Muitas dessas conquistas se devem ao grande apoio que a modalidade vem
tendo dos novos parceiros. Este ano, o handebol fechou contrato de
patrocínio com o Banco do Brasil, por meio da Lei de Incentivo ao
Esporte, que garante apoio para as Seleções Adultas durante este ciclo
olímpico. O projeto faz parte do Plano Medalha, criado pelo Governo
Federal, por meio do Ministério do Esporte. A instituição se juntou aos
Correios, patrocinador oficial do handebol desde 2012.
O handebol foi uma das 21 modalidades contempladas pelo plano, por ser
considerada umas das que possuem chances reais de pódio nos Jogos
Olímpicos do Rio de Janeiro, em 2016. O investimento anual é de 4,4
milhões do Banco do Brasil, somados aos 5 milhões dos Correios, que
estão sendo utilizados para a preparação das Seleções Masculina e
Feminina Adultas.
No cenário nacional, o handebol também teve um grande crescimento. A
Liga Nacional ganhou patrocínio do cartão Ourocard para a fase decisiva e
proporcionou às equipes semifinalistas o transporte para as sedes dos
confrontos. Enquanto o feminino reuniu quatro equipes em Cabo Frio (RJ)
para as finais em novembro, o masculino teve como palco Anápolis (GO).
Entre as mulheres, a UNC/Supergasbras/Concórdia (SC) faturou o título, e
entre os homens o TCC/Unitau/Fecomerciarios/Tarumã/Taubaté (SP). Além
disso, o melhor atleta e melhor goleiro de cada naipe ganharam uma carta
de crédito do BB Consórcio no valor de R$ 5 mil. As fases semifinal e
final foram transmitidas pelos canais SporTV, permitindo que o público
apaixonado pela modalidade pudesse acompanhar de perto as decisões.

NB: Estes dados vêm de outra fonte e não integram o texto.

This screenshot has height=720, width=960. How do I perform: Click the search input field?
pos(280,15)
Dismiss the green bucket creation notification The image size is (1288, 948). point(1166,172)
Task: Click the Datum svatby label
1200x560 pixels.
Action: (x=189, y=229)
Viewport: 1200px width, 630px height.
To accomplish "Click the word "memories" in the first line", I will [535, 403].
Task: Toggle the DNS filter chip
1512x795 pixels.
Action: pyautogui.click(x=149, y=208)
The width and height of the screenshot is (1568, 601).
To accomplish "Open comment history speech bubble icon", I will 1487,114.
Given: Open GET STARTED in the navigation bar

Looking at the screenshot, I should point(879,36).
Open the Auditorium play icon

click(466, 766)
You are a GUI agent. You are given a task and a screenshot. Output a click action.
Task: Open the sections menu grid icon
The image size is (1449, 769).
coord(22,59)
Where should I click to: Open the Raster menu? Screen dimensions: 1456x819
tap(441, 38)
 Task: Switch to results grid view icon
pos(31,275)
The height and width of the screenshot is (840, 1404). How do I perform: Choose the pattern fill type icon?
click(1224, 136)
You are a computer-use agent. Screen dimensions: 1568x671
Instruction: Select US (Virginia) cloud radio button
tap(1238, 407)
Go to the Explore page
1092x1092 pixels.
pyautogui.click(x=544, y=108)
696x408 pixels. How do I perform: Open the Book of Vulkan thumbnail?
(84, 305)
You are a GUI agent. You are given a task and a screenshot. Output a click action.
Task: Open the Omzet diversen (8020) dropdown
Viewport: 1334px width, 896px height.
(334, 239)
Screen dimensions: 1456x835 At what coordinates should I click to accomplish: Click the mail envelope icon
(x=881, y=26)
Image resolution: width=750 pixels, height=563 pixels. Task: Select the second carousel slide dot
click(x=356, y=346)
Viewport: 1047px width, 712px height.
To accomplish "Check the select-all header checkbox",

Para o presidente da Confederação Brasileira de Handebol (CBHb), Manoel
Luiz Oliveira, este foi um ano recompensador e importantíssimo para a
modalidade em vários aspectos, dentro e fora da quadra. "Sempre existe a
máxima de que o próximo precisa ser melhor, mas 2013 será um pouco
difícil de ser superado. A entrada dos patrocínios dos Correios e do
Banco do Brasil e a inclusão do handebol no Plano Medalha foi
fundamental para tudo que construímos. Estamos tendo um apoio muito
significativo do Ministério do Esporte e do Comitê Olímpico Brasileiro
para realizar tudo isso", lembrou Manoel. "Encerrar o ano com essa
medalha de ouro no Mundial da Sérvia foi um marco para o handebol.
Sempre trabalhamos para melhorar nossa participação na competição e,
agora, conseguimos terminar com essa medalha de ouro que vínhamos
perseguindo", comentou.
Além das quadras, o dirigente destaca também o grande trabalho que está
sendo feito pelo crescimento da modalidade como um todo. "A observação
que está sendo feita dos jovens talentos nos acampamentos masculinos e
femininos, que tivemos este ano e que terão sequência em 2014 é uma
coisa maravilhosa. Estamos fazendo também um bom trabalho com os
professores e retomamos o desenvolvimento da arbitragem. Somente unindo
todos esses setores é que vamos poder seguir no caminho do sucesso."
O presidente completa dizendo que ainda há muito trabalho pela frente.
"Tivemos a final da Liga Nacional transmitida para todo o Brasil e com
premiações inéditas para os atletas. Foi um ano definitivamente muito
positivo. Obviamente, muita coisa precisa ser melhorada, mas foi
exemplar. Um período ímpar na nossa vida", encerrou.